### 本文抜粋:
--------------------------------------------------

株式投資に関するニュースなどでよく耳にする「インサイダー取引」。これは、企業の内部情報を利用して株式を売買することで、金融商品取引法に違反する違法行為とされています。インサイダー取引は、市場の公正性を損ない、投資家の信頼を揺るがすリスクがあるため、厳しく規制されています。

しかし、どのような行為がインサイダー取引に該当するのか、また、知らず知らずのうちに違反してしまうケースがあるのか、不安を感じる方も多いでしょう。

本記事では、インサイダー取引の基本的な仕組み、該当する具体的なケース、企業や個人が未然に防ぐための対策について詳しく解説します。法令を正しく理解し、公正な取引を行うための知識を身につけましょう。

インサイダー取引とは?

インサイダー取引(Insider Trading)とは、企業の重要な未公表情報(内部情報)を知る立場にある人が、その情報をもとに株式や社債などの金融商品を売買する行為を指します。これは、公正な市場の形成を阻害し、投資家の信頼を損なうため、金融商品取引法(証券取引法)によって厳しく禁止されています。

インサイダー取引の対象となる「内部情報」とは?

「内部情報」とは、会社の業績や経営に関する重要な情報で、まだ一般に公表されていないものを指します。以下のような情報が該当します。

代表的な内部情報

  • 決算情報の変更(赤字転落、大幅な増収など)
  • M&Aに関する情報
  • 新規事業や重要な契約の締結・解消
  • 株式分割、自己株式取得の決定
  • 製品の重大な不具合やリコール情報
  • 経営トップの交代や不祥事の発覚

このような情報が「公表」される前に、その情報を知る立場にある人が株式を売買すると、インサイダー取引とみなされる可能性があります。

--------------------------------------------------

### 課題 1:
インサイダー取引についての文章が「代表的な内部情報」として挙げている項目をすべて書き出してください。
インサイダー取引についての文章と記録は、互いに関係がありません。

(保存されたデータ)
--------------------------------------------------

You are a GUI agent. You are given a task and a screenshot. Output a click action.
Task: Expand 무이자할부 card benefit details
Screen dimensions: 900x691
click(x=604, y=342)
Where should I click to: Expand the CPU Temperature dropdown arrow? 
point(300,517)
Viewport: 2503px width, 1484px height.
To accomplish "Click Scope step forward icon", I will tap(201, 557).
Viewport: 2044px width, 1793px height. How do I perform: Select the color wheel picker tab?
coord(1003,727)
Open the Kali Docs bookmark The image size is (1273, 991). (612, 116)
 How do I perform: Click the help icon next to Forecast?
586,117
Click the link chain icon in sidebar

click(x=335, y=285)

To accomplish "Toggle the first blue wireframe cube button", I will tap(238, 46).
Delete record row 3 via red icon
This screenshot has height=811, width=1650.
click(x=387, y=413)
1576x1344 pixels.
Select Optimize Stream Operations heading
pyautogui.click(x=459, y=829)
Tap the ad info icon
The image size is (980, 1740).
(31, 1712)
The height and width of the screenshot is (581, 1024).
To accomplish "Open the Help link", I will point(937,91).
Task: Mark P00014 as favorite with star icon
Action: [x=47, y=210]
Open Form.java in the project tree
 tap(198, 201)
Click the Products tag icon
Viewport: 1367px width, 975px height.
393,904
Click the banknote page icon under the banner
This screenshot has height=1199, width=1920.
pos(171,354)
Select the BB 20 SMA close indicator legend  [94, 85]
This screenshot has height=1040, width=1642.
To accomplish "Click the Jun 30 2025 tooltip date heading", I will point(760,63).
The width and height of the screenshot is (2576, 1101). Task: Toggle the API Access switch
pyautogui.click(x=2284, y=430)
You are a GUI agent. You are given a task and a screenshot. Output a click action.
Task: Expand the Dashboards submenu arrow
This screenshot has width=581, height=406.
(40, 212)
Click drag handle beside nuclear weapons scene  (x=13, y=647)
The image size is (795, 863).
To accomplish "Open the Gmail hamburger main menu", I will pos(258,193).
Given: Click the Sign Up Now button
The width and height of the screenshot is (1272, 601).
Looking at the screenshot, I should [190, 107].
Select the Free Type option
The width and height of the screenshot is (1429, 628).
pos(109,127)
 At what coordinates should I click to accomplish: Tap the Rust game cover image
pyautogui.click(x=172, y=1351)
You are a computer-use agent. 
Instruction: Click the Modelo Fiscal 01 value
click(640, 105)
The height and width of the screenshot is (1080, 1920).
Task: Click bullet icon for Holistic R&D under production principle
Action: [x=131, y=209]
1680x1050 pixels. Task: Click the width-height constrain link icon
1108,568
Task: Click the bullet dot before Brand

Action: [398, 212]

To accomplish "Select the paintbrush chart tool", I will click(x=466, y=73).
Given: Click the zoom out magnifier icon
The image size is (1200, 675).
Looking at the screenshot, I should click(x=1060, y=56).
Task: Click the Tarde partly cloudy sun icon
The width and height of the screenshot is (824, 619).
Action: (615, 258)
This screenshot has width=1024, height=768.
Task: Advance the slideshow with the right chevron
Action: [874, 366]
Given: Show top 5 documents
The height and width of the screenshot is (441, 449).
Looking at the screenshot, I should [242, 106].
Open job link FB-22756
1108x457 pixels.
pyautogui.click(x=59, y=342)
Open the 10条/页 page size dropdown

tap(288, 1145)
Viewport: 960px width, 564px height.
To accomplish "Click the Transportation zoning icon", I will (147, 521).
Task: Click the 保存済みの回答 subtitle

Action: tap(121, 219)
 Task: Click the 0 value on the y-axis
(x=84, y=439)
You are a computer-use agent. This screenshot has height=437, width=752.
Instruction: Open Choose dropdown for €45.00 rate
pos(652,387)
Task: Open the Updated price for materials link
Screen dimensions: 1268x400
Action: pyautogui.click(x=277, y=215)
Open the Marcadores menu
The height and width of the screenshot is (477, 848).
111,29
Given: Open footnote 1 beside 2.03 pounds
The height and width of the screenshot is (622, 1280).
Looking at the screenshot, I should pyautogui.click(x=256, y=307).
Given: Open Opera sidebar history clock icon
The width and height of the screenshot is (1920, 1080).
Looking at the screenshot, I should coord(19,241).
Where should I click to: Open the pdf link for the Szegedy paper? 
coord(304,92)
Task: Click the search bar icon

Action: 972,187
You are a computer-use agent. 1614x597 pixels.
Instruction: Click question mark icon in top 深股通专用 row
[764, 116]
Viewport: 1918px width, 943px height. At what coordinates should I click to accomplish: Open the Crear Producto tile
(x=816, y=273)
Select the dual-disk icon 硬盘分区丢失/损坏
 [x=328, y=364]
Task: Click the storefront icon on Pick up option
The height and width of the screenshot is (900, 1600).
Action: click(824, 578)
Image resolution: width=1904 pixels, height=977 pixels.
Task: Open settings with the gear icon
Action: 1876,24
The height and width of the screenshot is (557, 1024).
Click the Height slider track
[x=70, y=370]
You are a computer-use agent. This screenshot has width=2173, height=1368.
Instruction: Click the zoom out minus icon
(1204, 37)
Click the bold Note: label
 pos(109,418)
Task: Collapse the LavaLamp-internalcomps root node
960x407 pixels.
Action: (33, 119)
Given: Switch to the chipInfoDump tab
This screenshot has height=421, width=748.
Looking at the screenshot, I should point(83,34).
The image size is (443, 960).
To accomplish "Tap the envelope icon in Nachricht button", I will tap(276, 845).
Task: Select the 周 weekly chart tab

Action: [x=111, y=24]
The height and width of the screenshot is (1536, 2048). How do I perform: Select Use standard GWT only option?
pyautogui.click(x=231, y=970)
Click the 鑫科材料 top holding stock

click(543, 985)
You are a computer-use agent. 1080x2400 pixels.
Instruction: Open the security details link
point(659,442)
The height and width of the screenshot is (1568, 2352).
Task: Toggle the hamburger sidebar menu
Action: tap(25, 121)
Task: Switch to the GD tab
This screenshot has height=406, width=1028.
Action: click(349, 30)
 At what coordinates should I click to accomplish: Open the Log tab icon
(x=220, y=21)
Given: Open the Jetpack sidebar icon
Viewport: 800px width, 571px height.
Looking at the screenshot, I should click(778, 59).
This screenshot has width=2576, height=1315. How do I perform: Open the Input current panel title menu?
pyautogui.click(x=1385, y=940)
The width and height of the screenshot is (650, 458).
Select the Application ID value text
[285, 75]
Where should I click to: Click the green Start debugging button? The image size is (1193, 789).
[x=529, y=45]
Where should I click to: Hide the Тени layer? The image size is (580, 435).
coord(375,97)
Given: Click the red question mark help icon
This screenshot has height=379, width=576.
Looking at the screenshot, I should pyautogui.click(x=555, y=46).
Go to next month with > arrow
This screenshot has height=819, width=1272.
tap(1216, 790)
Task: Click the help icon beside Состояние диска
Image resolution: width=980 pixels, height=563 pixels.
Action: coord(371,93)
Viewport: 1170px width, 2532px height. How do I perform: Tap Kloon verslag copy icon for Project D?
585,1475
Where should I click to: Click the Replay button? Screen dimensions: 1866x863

--------------------------------------------------

### 課題 2:
記録のうち、文字列「button」を含む行をすべて抜き出してください。大文字と小文字は区別します。

### 完全な解答 1:
- 決算情報の変更(赤字転落、大幅な増収など)
- M&Aに関する情報
- 新規事業や重要な契約の締結・解消
- 株式分割、自己株式取得の決定
- 製品の重大な不具合やリコール情報
- 経営トップの交代や不祥事の発覚

### 完全な解答 2:
To accomplish "Toggle the first blue wireframe cube button", I will tap(238, 46).
Given: Click the Sign Up Now button
To accomplish "Tap the envelope icon in Nachricht button", I will tap(276, 845).
Where should I click to: Click the green Start debugging button? The image size is (1193, 789).
Where should I click to: Click the Replay button? Screen dimensions: 1866x863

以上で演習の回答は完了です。